'''

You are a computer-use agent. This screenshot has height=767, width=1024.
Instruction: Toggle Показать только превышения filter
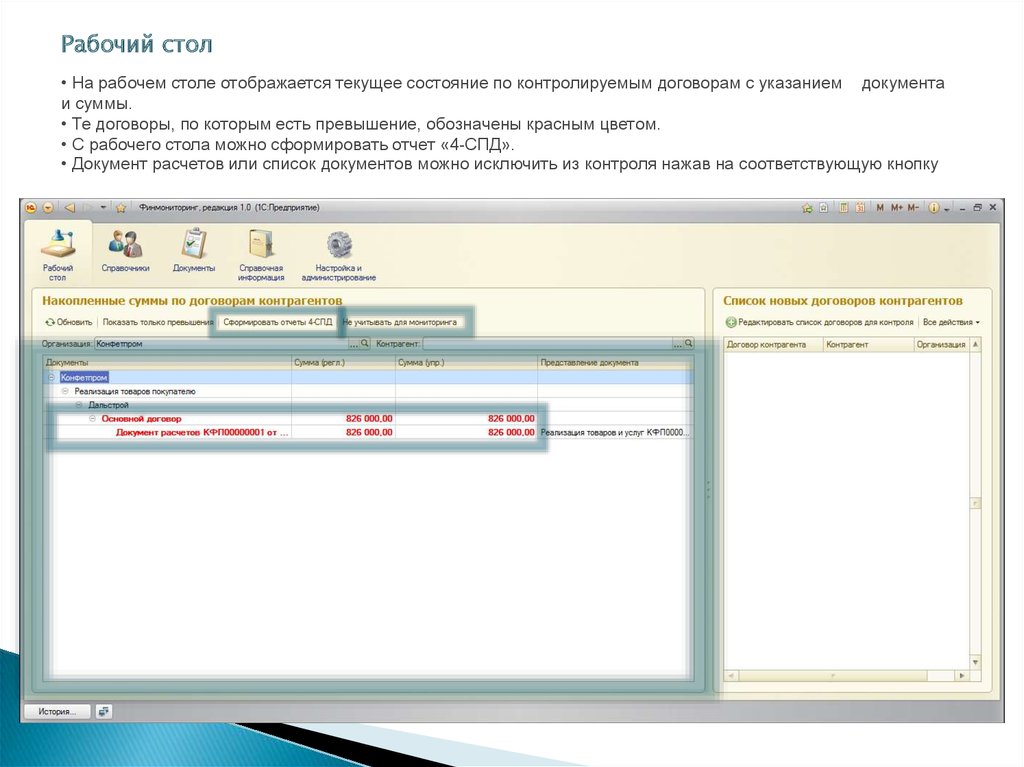157,323
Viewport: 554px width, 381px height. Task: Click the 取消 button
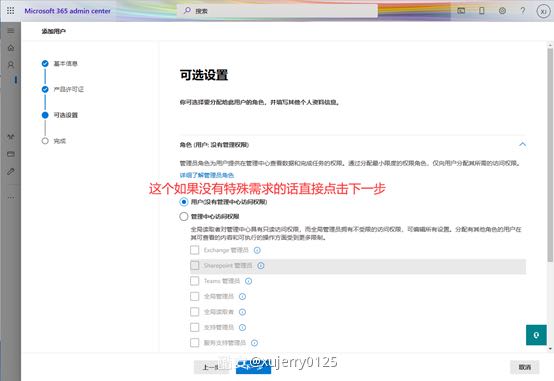[525, 367]
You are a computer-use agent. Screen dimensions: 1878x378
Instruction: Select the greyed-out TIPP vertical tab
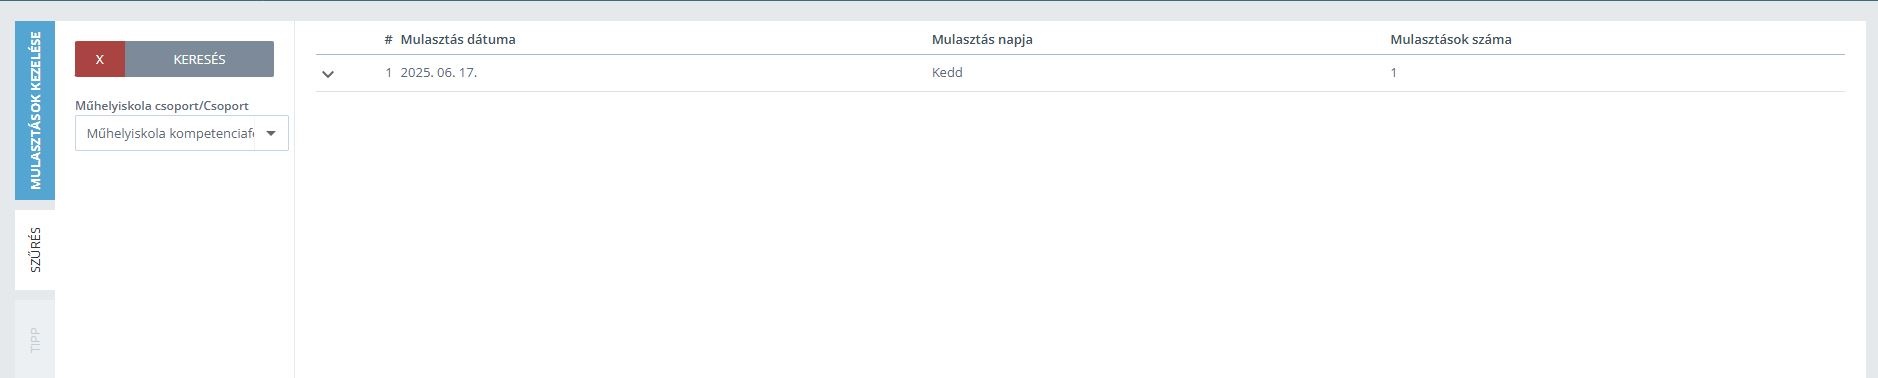pos(35,339)
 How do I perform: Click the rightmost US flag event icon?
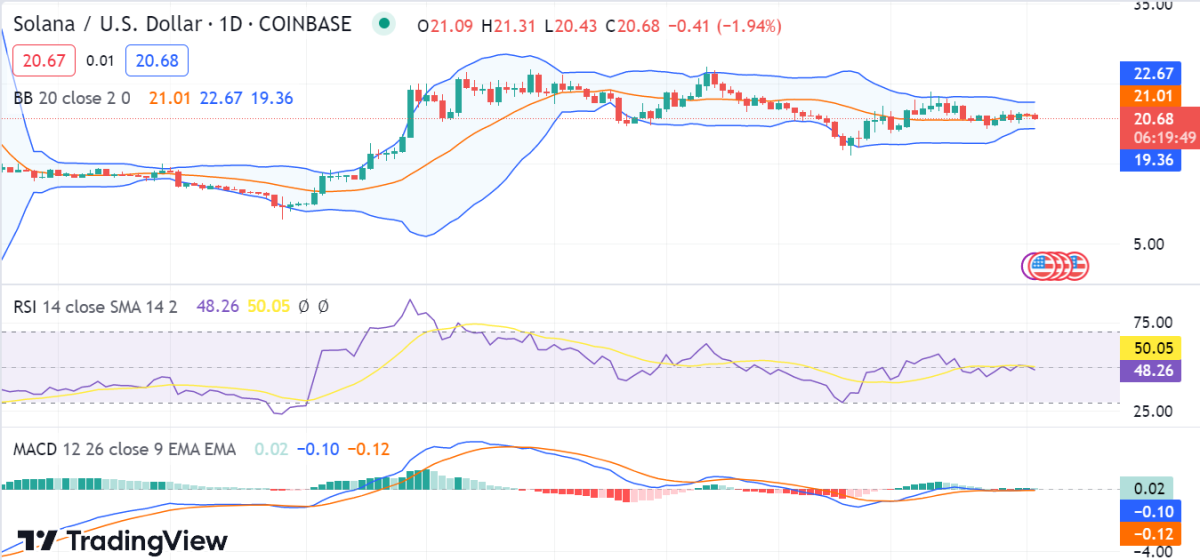click(1076, 266)
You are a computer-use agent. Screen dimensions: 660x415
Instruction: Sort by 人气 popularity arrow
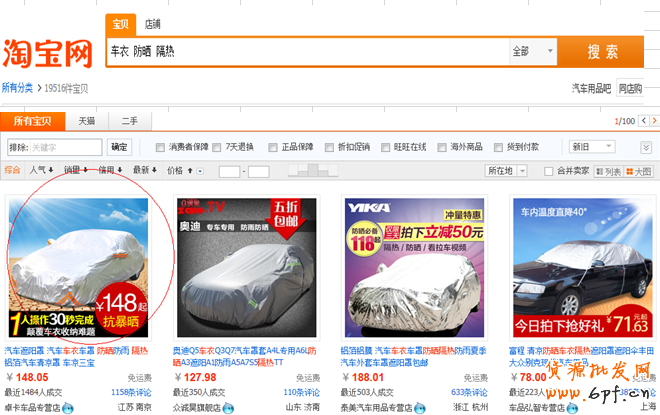(42, 171)

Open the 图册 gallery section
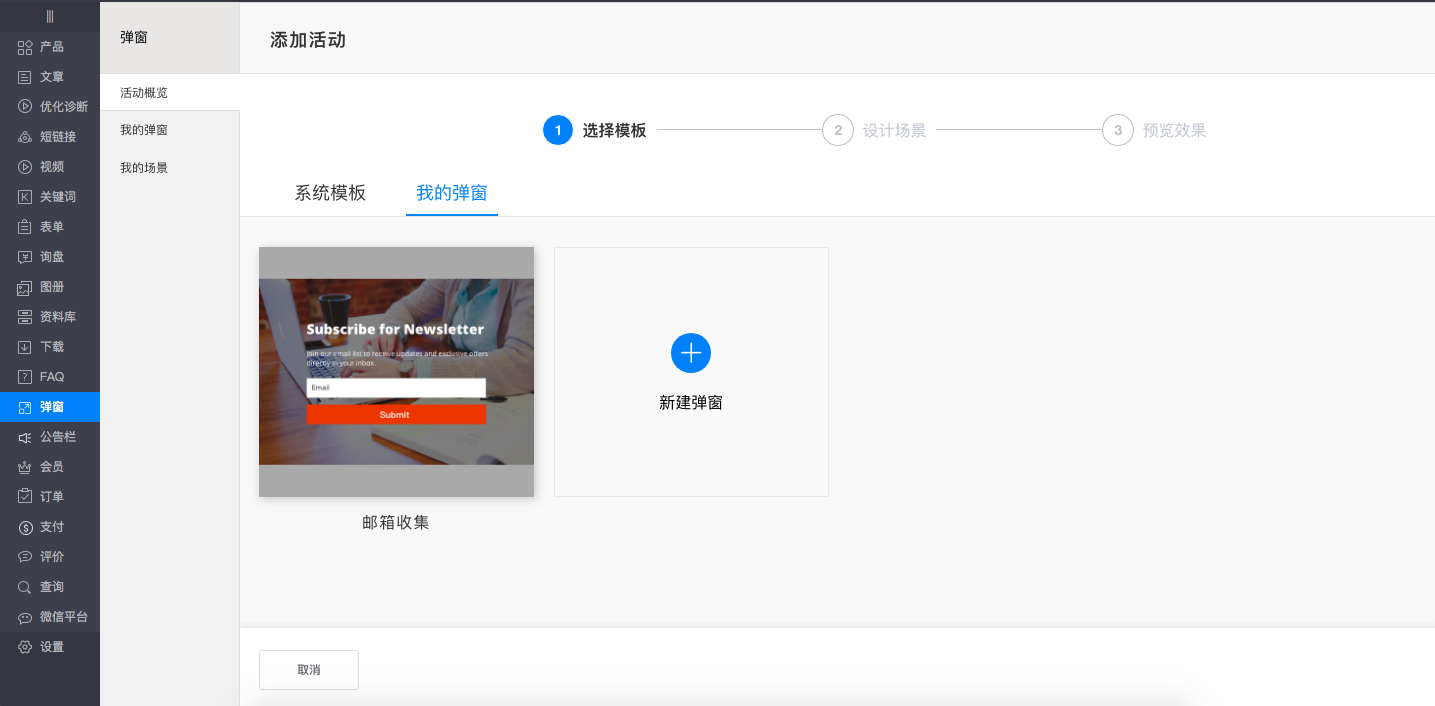click(x=50, y=287)
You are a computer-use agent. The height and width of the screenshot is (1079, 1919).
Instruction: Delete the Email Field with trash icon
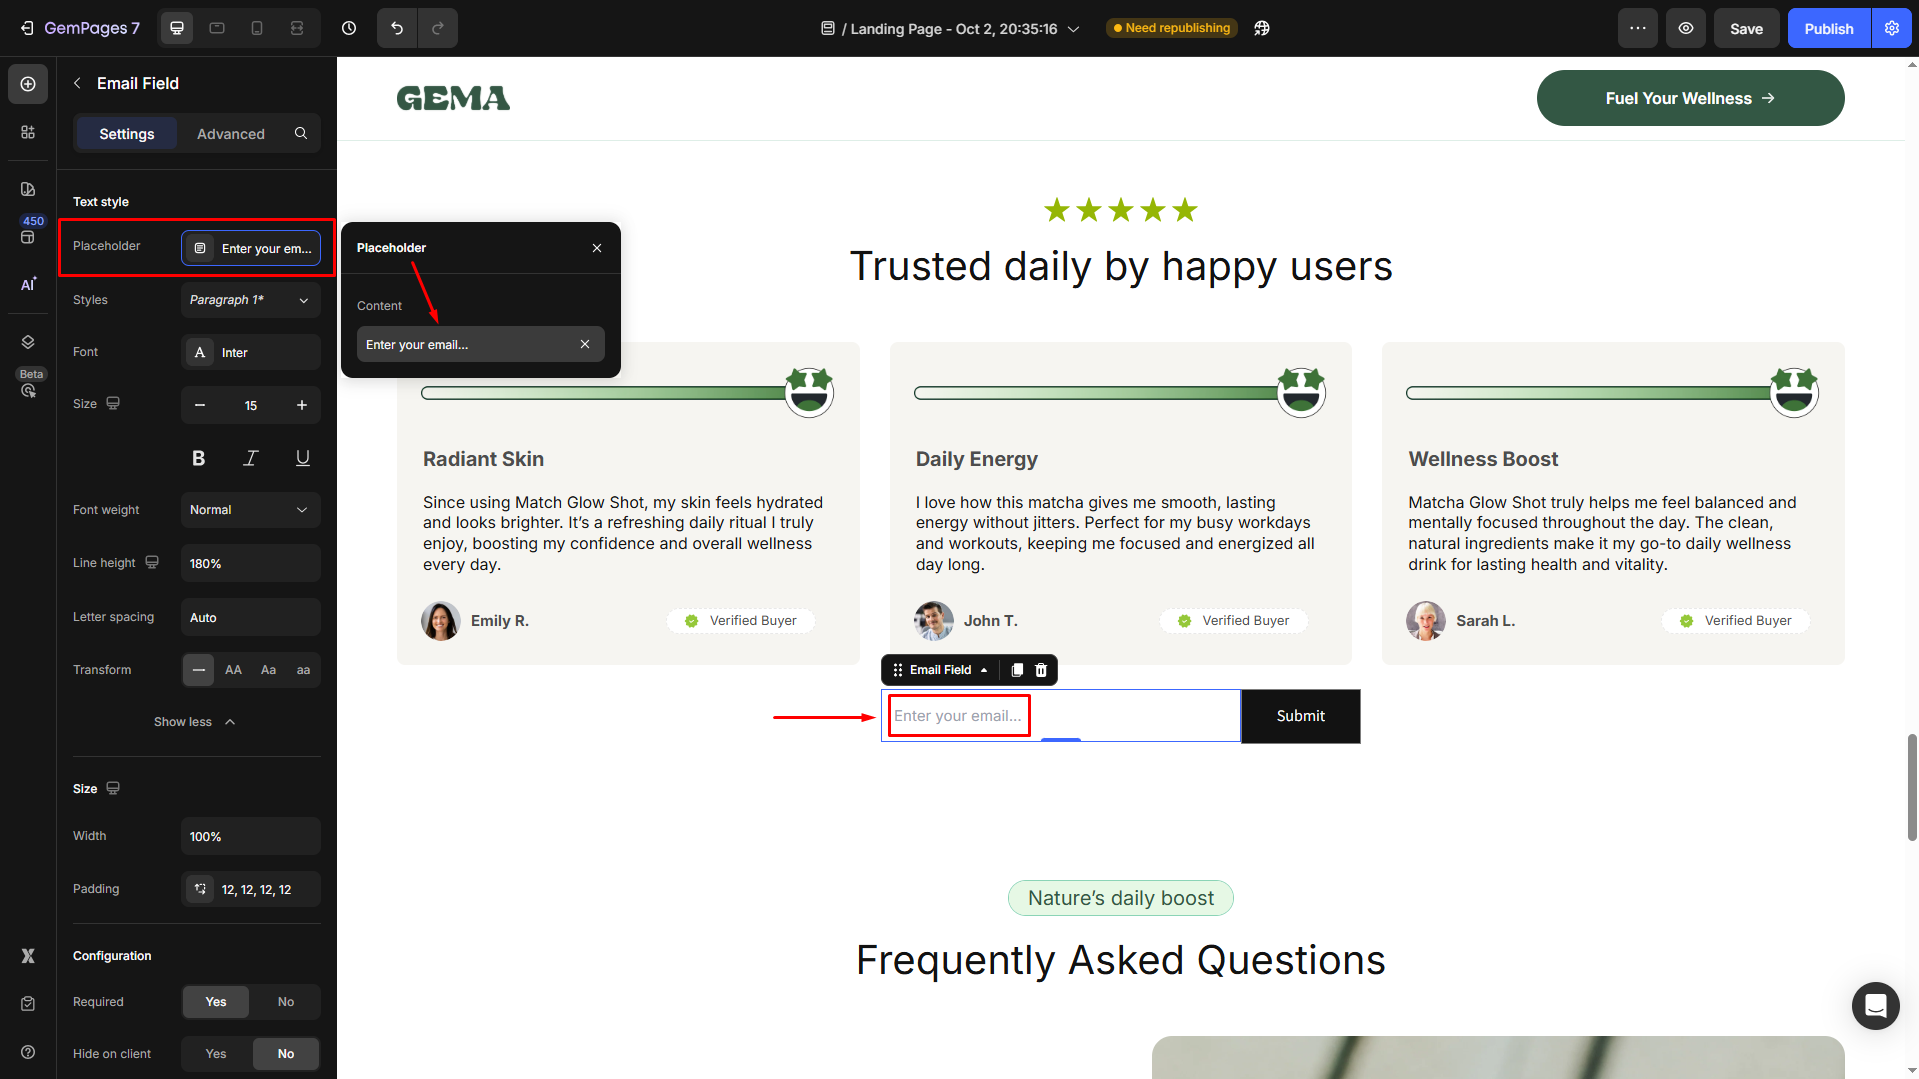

'''

- [How to complete this task] The lines from the one containing "Instruction: Toggle Показать" to the end of the material must be output exactly, both ends included; no picture may appear.

- [Written response]
Instruction: Toggle Показать только превышения filter
157,323
Viewport: 554px width, 381px height. Task: Click the 取消 button
[525, 367]
You are a computer-use agent. Screen dimensions: 1878x378
Instruction: Select the greyed-out TIPP vertical tab
pos(35,339)
 How do I perform: Click the rightmost US flag event icon?
click(1076, 266)
You are a computer-use agent. Screen dimensions: 660x415
Instruction: Sort by 人气 popularity arrow
(42, 171)

Open the 图册 gallery section
click(x=50, y=287)
You are a computer-use agent. The height and width of the screenshot is (1079, 1919).
Instruction: Delete the Email Field with trash icon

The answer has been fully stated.